## Problem A
Answer these questions about the coho salmon passage, one per line:
(i) Up to what share of coho salmon in an affected area can Urban Runoff Mortality Syndrome kill?
(ii) In which journal was the new research by Peter and her team published?
(iii) According to the general assumption in urban runoff studies, what carries the most pollution?
## Problem B
Repeat word for word the portion of the coho salmon passage starting at "This phenomenon, called" and ending at "for Urban Waters.".

## Excerpted passage
---

Each fall in Puget Sound, coho salmon leave the salt water and swim up freshwater streams. They head upstream to spawn: lay their eggs and die.
Death is always the end of this journey for coho salmon, but in streams now running through urban areas, stormwater runoff kills them before they can spawn.
This phenomenon, called Urban Runoff Mortality Syndrome, can kill up to 70-90% of coho salmon in an affected area.
“‘Woah’ is a pretty common response,” said Kathy Peter, a research scientist formerly at University of Washington Tacoma and the Center for Urban Waters.
This phenomenon adds pressure to the Puget Sound population, already considered a species of concern by the United States Fish and Wildlife Service under the Endangered Species Act.
In new research published in Environmental Science and Technology, Peter and a team of researchers show that the issue of runoff can be more complicated than previously thought.
In urban runoff studies, the general assumption is that the first flush carries the most pollution.

---

## Excerpted records
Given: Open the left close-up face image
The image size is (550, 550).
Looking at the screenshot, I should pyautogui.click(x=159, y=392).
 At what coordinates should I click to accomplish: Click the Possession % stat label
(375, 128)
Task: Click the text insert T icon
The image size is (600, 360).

---

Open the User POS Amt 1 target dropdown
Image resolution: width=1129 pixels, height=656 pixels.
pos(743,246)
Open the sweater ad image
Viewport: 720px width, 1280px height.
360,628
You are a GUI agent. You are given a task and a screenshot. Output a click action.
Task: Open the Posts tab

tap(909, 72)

---

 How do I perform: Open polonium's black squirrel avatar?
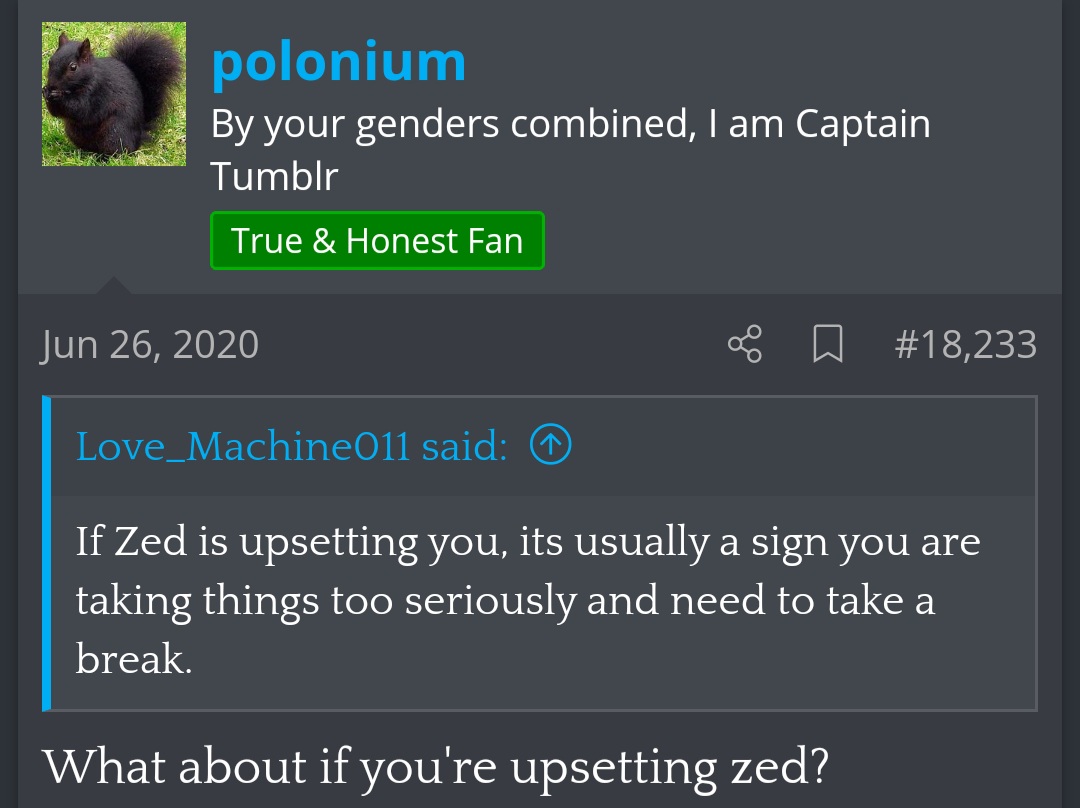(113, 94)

---

## Response area A
(i) Up to 70-90%.
(ii) Environmental Science and Technology.
(iii) The first flush.

## Response area B
This phenomenon, called Urban Runoff Mortality Syndrome, can kill up to 70-90% of coho salmon in an affected area.
“‘Woah’ is a pretty common response,” said Kathy Peter, a research scientist formerly at University of Washington Tacoma and the Center for Urban Waters.